Vivaldi Antonio – La Follia (The Madness)
‘La Follia’ (The Madness) is a musical theme of the most ancient and widespread in the music and European history. It originated in Portugal from 1500 to 1600 and was created to accompany a dance ballad by shepherds and farmers at a fertility rite, a truly embarrassing event that included dancers carry on their shoulders men dressed as women. In 1700 the ‘Folies d’Espagne’ becomes part of the repertoire of the French court, after suffering a solemnization treated before it is acceptable to the arrogance of the French and the slow and majestic courtly celebrations.
About Antonio Vivaldi (1678-1741) is one of the most virtuoso violinists of his time and a great music composer Baroque. Veneziano, the son of an amateur violinist who at one point gave the barber career to devote himself solely to music, had all the characteristics typical of the enfant prodige: red hair, bronchial asthma, intended, at the behest of his mother, the ecclesiastical life . This is because seeing him so sickly at birth, had seen fit to baptize him in a hurry and do promise that if he survived he would become a priest. That’s why they called him “The Red Priest”.
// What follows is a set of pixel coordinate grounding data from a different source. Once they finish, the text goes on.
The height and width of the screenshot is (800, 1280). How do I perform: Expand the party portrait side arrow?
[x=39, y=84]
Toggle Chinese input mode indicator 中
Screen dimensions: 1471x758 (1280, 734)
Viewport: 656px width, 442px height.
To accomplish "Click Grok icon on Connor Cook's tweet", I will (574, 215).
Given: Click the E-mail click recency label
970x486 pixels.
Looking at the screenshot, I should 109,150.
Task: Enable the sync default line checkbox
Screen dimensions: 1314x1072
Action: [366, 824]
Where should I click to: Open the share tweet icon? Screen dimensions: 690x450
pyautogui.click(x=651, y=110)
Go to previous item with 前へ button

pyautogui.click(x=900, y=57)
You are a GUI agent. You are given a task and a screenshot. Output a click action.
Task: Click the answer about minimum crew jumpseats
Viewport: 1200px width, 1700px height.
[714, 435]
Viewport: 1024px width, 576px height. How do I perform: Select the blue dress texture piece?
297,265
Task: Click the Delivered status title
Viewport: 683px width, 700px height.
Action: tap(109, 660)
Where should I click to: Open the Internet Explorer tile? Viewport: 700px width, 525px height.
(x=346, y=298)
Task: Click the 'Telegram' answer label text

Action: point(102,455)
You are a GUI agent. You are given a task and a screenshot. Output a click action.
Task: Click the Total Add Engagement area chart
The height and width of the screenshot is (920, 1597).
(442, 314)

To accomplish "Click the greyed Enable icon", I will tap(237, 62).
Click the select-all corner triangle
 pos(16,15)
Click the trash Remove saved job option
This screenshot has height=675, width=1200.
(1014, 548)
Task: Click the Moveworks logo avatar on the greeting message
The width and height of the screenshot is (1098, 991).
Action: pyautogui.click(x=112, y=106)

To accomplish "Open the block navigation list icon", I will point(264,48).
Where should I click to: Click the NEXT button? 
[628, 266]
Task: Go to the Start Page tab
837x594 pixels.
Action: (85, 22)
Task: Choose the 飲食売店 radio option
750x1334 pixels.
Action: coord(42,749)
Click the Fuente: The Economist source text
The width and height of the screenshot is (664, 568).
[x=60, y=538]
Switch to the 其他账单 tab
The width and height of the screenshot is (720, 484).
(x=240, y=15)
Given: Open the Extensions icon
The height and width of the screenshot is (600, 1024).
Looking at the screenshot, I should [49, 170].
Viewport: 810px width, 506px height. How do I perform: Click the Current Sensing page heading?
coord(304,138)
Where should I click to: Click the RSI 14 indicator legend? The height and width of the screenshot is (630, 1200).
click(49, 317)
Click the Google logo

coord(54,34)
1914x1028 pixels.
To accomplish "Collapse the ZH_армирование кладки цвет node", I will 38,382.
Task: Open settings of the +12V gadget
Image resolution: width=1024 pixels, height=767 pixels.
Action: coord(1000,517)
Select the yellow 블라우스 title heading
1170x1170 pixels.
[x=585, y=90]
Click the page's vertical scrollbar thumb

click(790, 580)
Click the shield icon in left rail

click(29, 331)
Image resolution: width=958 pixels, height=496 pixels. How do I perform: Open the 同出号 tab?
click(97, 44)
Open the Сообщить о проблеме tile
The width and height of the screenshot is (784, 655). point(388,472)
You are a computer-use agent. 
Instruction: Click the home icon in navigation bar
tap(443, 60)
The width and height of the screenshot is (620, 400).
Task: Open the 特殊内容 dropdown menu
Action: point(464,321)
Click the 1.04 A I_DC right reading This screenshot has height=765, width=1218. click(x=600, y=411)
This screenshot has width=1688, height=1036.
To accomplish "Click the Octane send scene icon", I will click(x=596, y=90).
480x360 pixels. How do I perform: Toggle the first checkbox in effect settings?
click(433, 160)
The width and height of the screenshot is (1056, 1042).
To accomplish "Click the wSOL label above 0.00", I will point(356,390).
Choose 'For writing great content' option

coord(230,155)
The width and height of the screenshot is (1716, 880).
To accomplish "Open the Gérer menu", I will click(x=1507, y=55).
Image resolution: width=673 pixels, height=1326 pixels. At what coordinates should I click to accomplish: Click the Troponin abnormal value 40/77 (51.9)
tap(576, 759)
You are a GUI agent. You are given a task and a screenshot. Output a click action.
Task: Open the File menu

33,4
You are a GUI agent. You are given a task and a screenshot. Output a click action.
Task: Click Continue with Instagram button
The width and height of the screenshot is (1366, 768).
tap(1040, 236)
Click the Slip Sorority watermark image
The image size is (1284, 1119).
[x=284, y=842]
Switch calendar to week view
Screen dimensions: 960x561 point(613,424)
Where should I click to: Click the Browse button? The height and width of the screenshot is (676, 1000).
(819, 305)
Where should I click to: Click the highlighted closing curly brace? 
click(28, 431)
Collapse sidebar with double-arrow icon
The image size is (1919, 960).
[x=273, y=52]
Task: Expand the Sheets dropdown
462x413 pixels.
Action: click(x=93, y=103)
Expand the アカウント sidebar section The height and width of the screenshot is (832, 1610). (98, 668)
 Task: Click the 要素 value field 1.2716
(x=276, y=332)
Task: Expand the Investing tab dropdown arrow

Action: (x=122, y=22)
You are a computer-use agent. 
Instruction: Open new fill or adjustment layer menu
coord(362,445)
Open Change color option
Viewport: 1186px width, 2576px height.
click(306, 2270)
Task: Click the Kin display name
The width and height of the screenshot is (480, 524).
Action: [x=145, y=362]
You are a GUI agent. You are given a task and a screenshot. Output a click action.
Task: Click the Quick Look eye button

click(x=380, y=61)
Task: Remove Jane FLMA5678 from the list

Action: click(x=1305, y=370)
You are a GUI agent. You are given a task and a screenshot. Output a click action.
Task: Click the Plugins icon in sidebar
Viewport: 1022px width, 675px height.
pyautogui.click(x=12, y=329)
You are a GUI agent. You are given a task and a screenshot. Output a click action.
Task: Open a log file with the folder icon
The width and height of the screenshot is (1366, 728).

Of the original frenzy popular, ‘La Follia’ retains little, but can not lose what demonic. There is a definite melody (approximately the first 50 seconds) which provides the structure on which the performer is free to improvise. For the remaining nine minutes it comes to variations of this theme, which is usually expressed in its most simple and recognizable form at the beginning. ‘La Follia’, in fact, is precisely to signify obsession, mania, and highlights the stubborn character of the theme that comes back, again transformed, but basically does not change. Some of the changes are calm, persuasive, others hysterical, sensual, exciting; some by palpitations.